Exercise brief
The lines below must be transcribed exactly as given, with the images removed.
___
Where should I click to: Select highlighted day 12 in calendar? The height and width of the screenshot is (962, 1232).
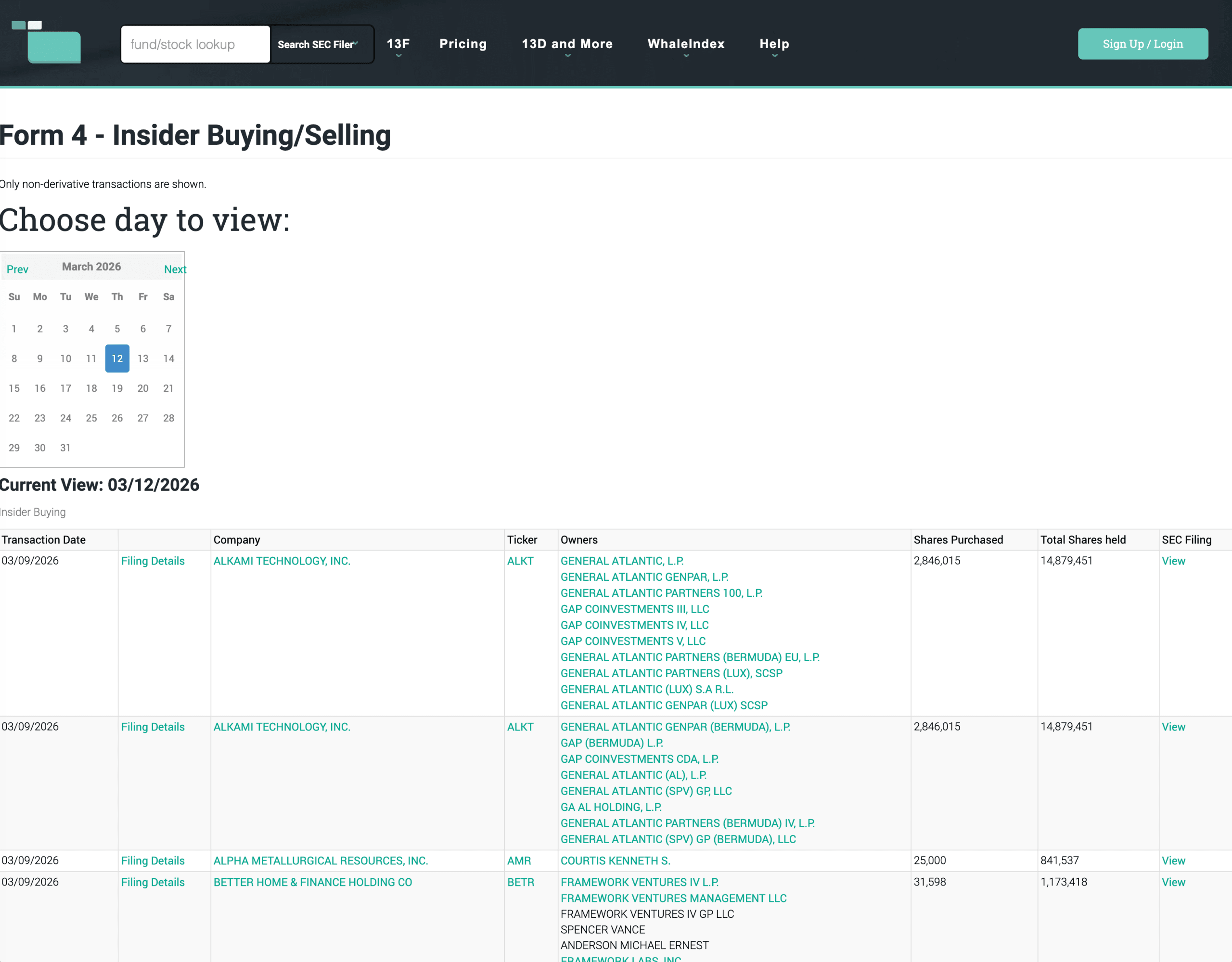[117, 358]
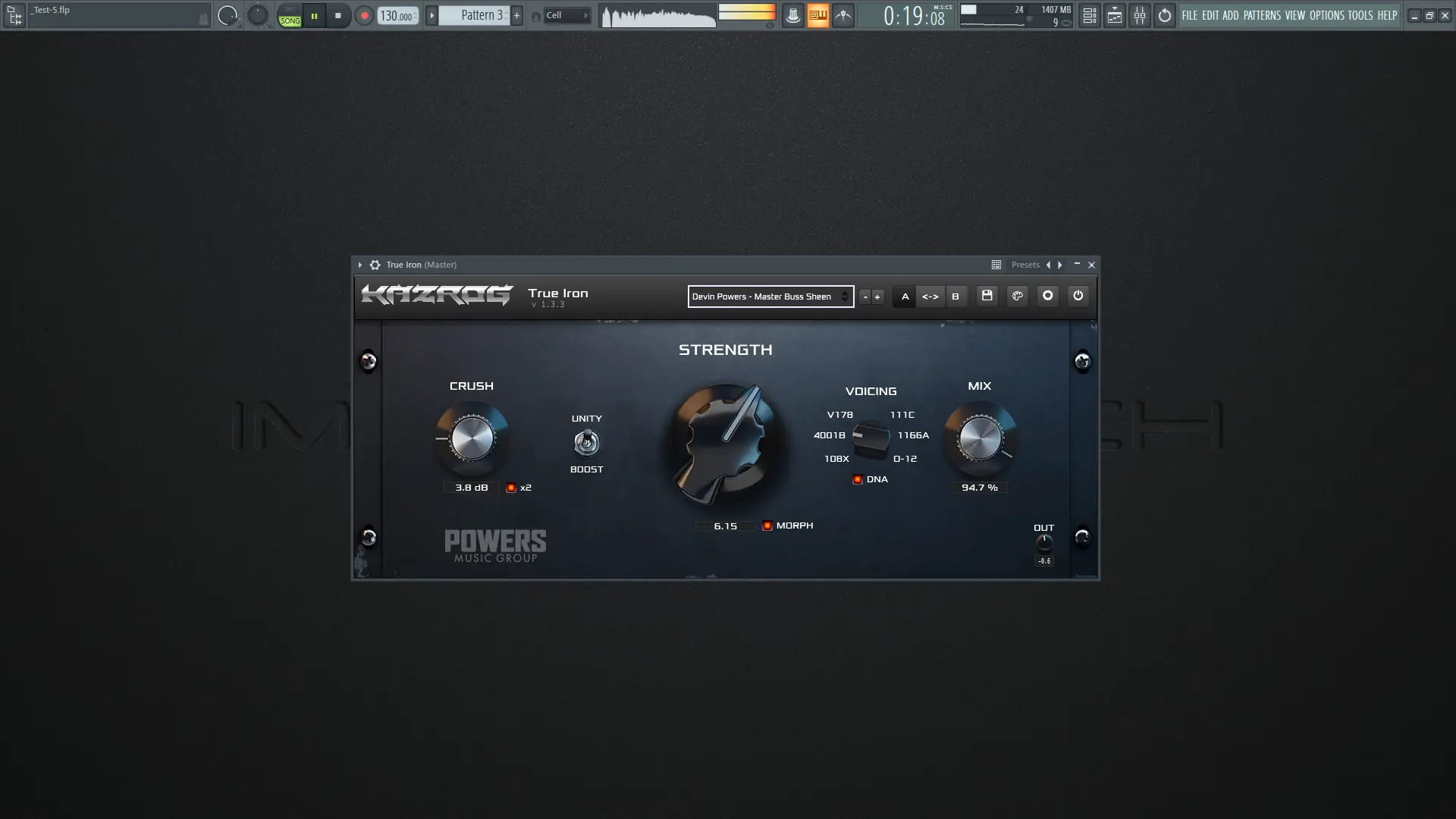Screen dimensions: 1456x819
Task: Click the MIX knob
Action: [979, 438]
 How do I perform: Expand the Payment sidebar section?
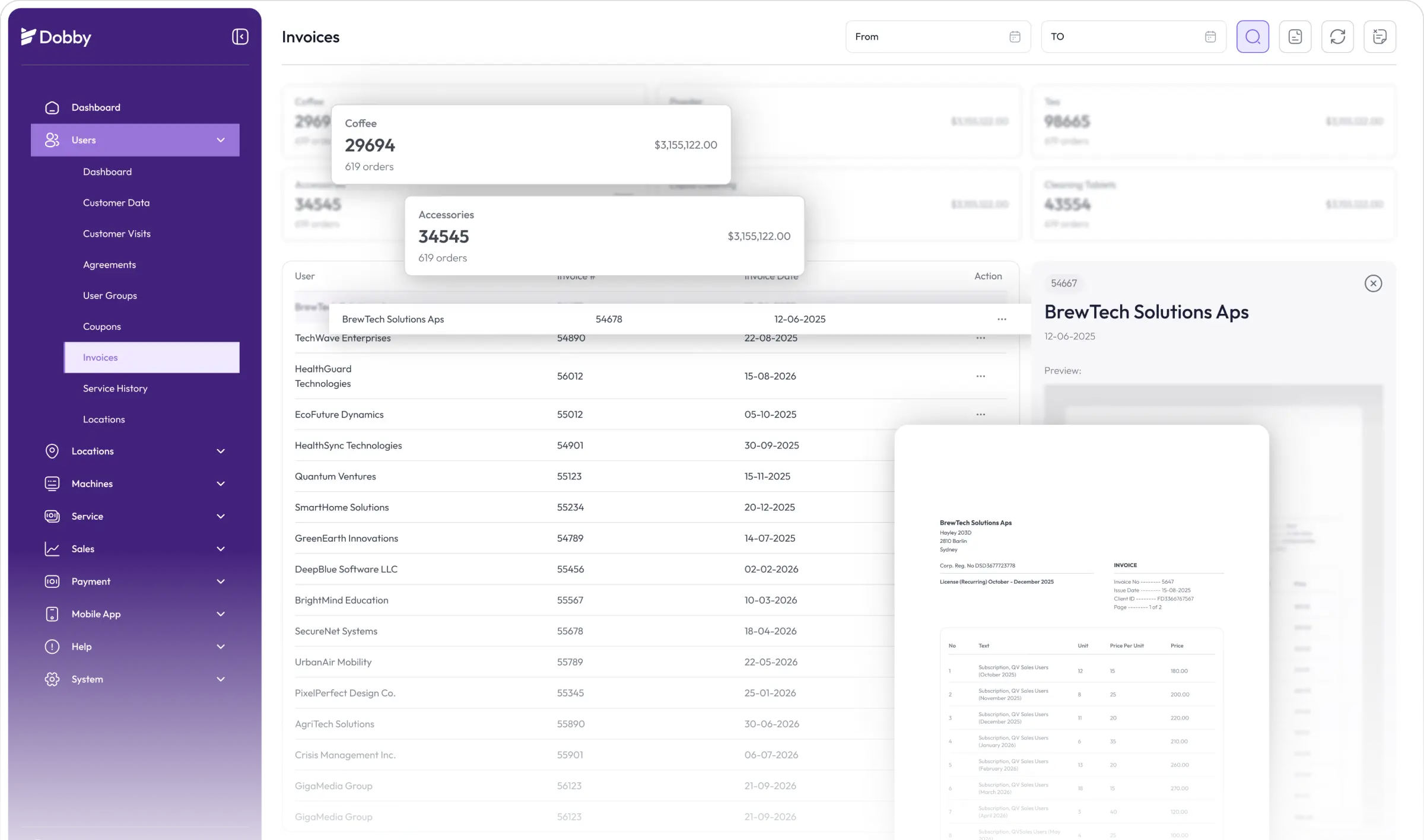pos(221,582)
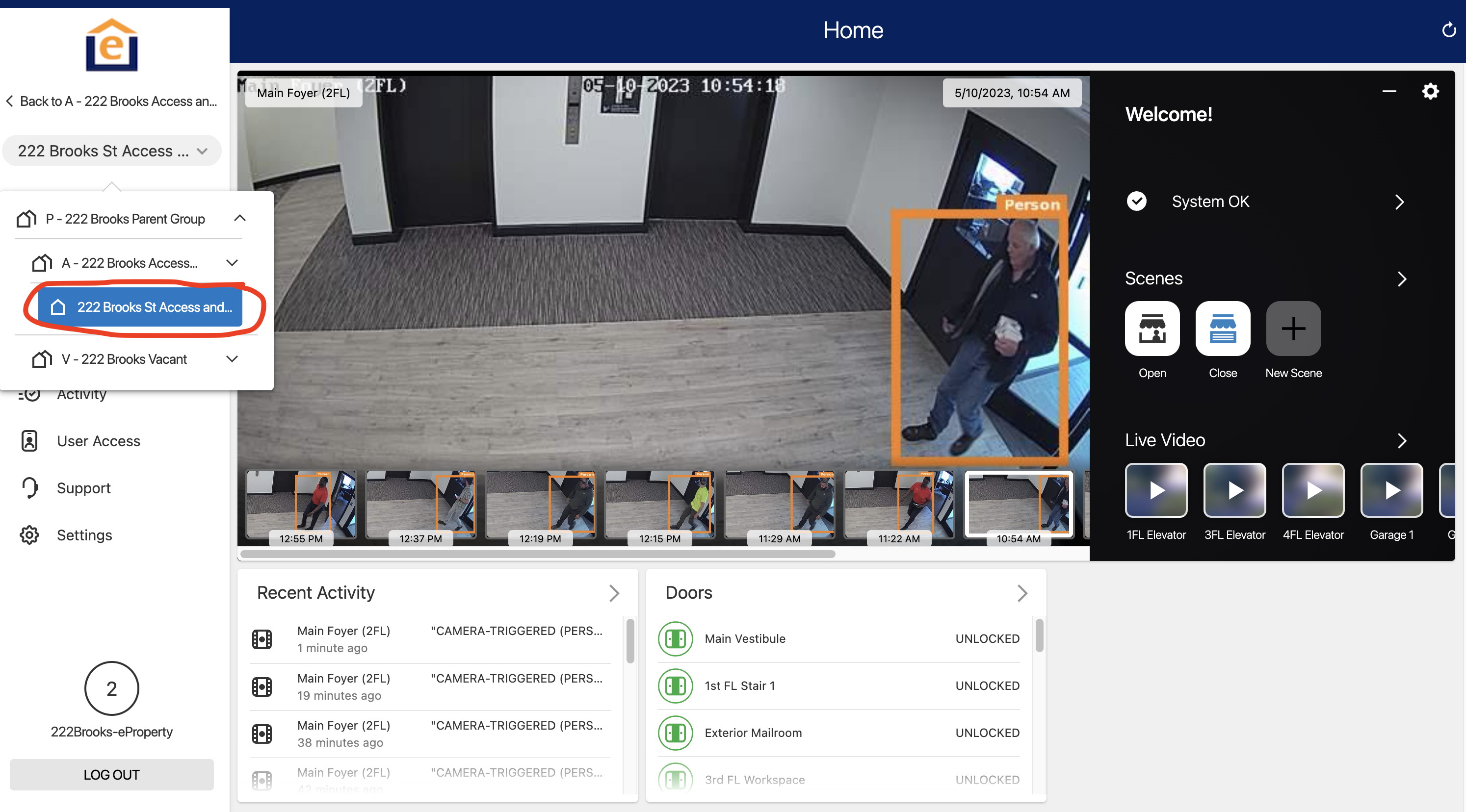Image resolution: width=1466 pixels, height=812 pixels.
Task: Click the refresh icon in Home header
Action: click(1449, 29)
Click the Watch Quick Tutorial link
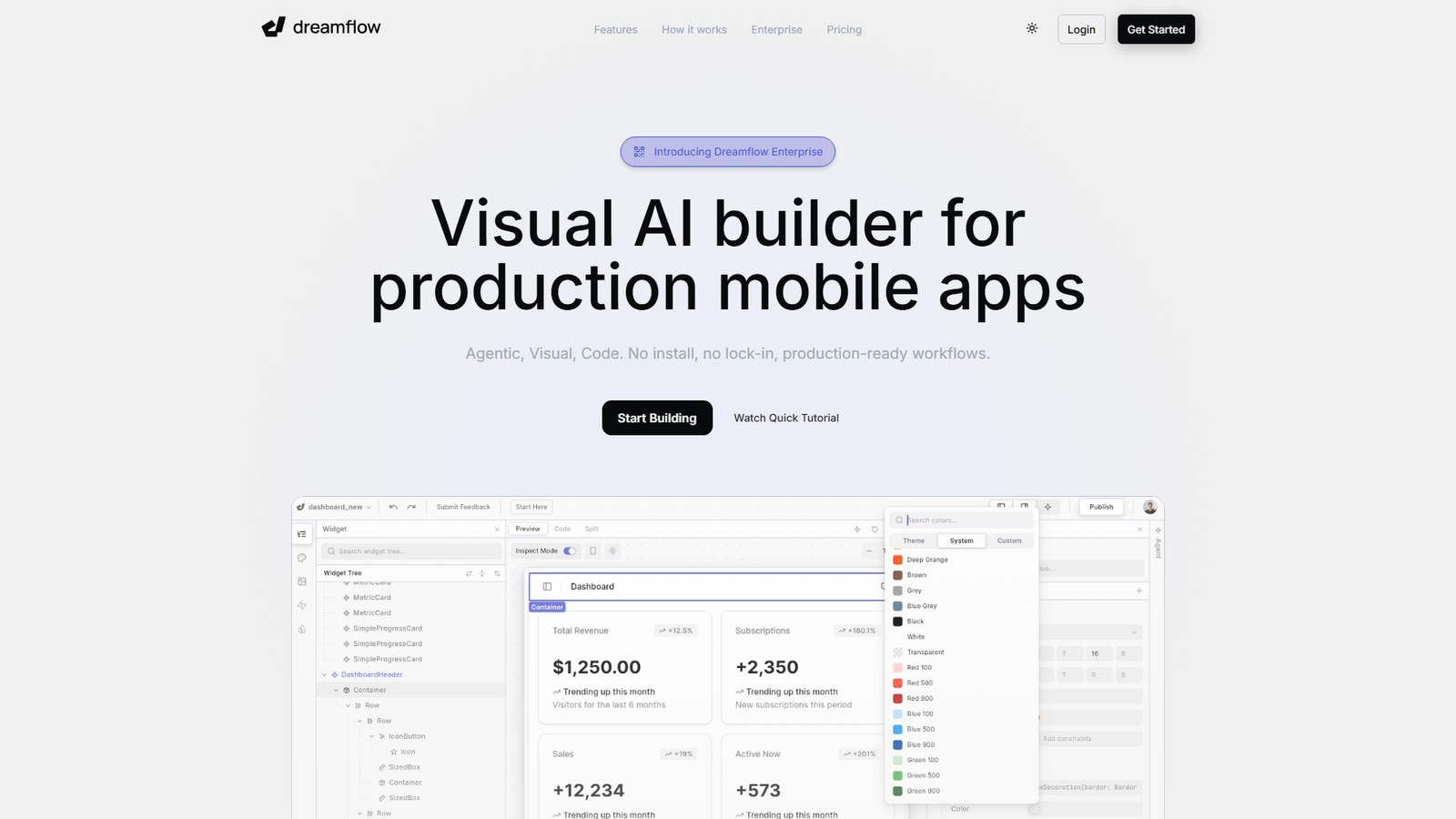Viewport: 1456px width, 819px height. click(x=786, y=418)
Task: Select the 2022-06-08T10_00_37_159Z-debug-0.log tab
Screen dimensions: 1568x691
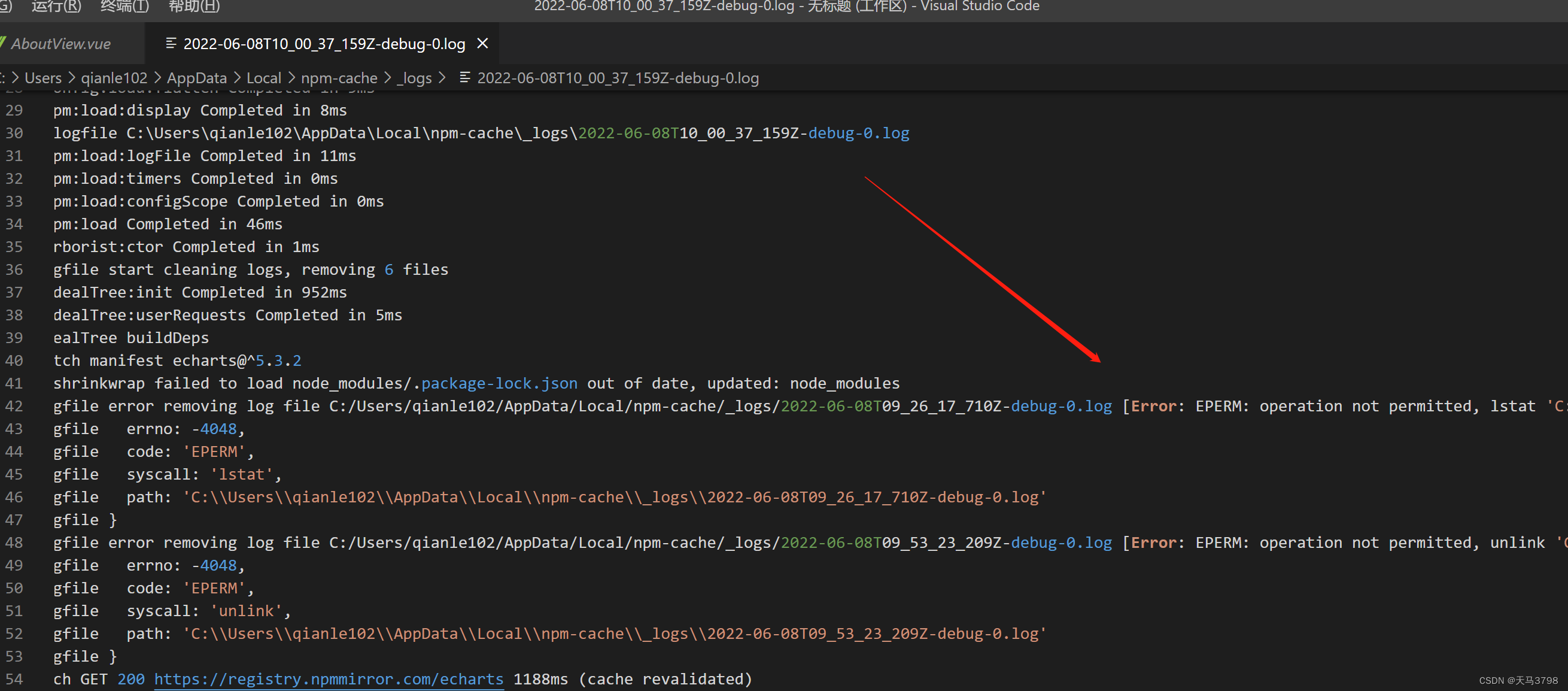Action: click(324, 44)
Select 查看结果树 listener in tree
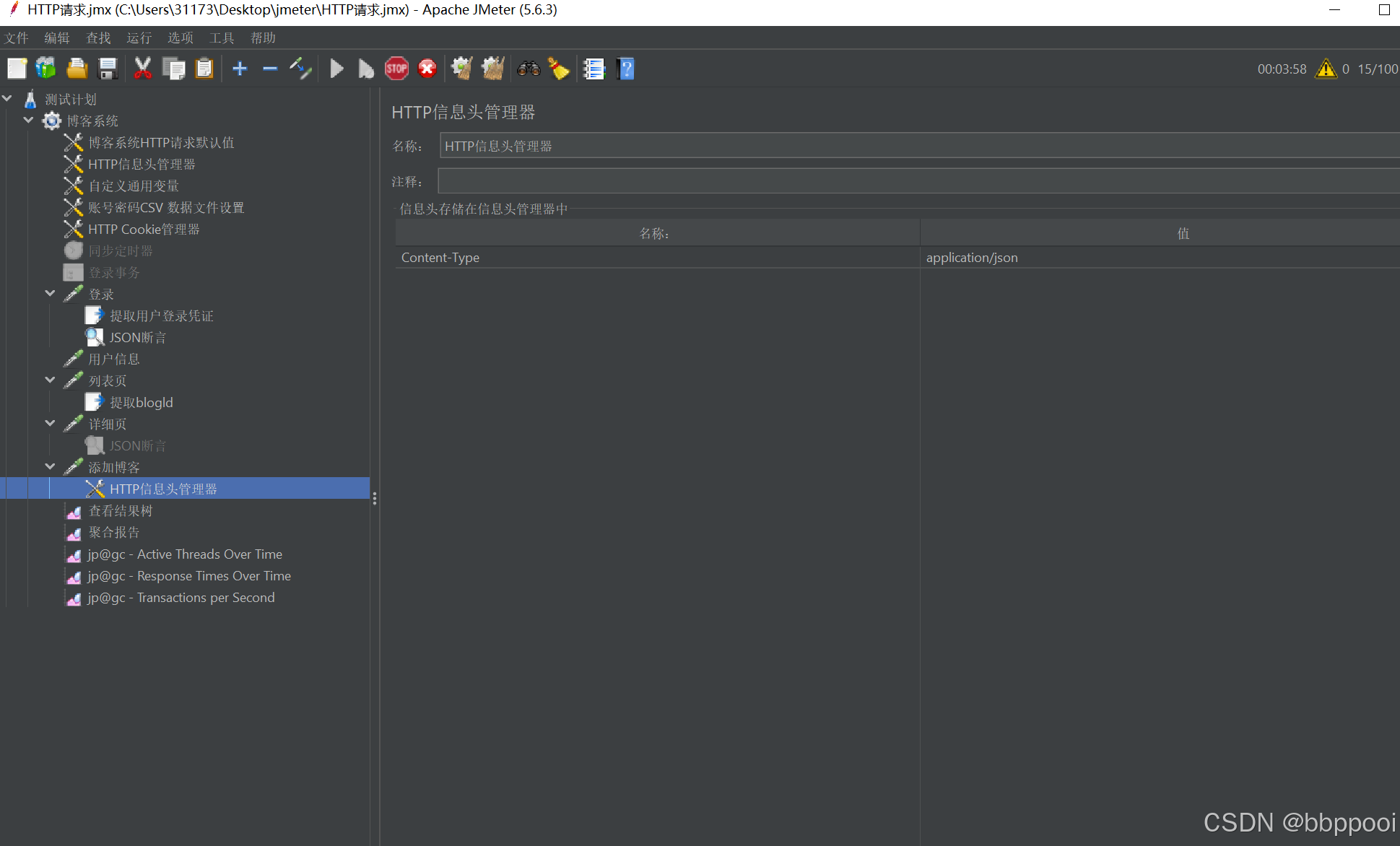 [x=120, y=511]
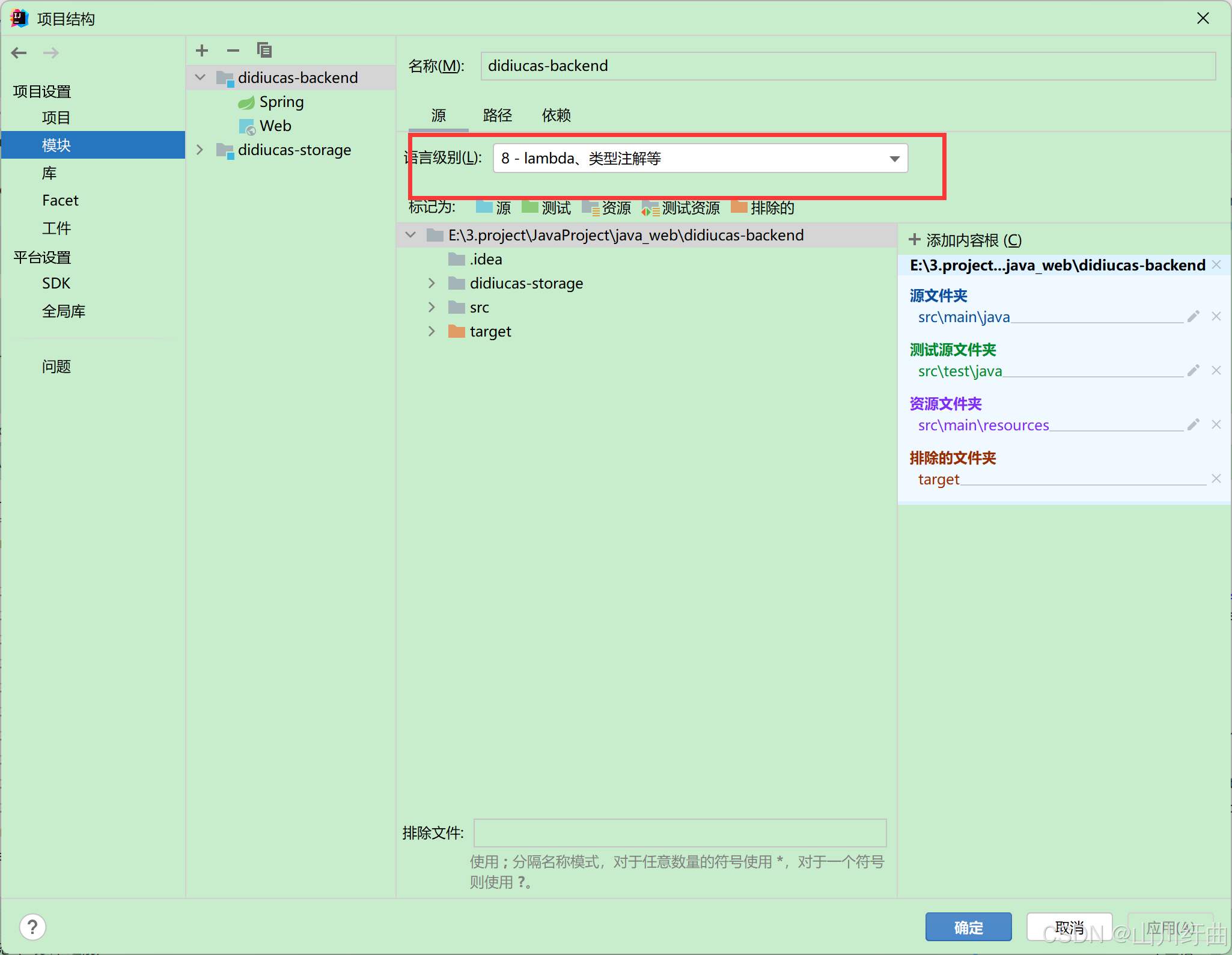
___
Worked solution
Where should I click to: Select highlighted day 12 in calendar? The height and width of the screenshot is (962, 1232).
[117, 358]
Screen dimensions: 1456x819
Task: Click the MIX knob
Action: [979, 438]
 How do I perform: Expand the Payment sidebar section?
pos(221,582)
Image resolution: width=1466 pixels, height=812 pixels.
Task: Click the refresh icon in Home header
Action: click(1449, 29)
Click the Watch Quick Tutorial link
Viewport: 1456px width, 819px height. click(x=786, y=418)
Task: Select the 2022-06-08T10_00_37_159Z-debug-0.log tab
Screen dimensions: 1568x691
Action: click(324, 44)
Select 查看结果树 listener in tree
 [x=120, y=511]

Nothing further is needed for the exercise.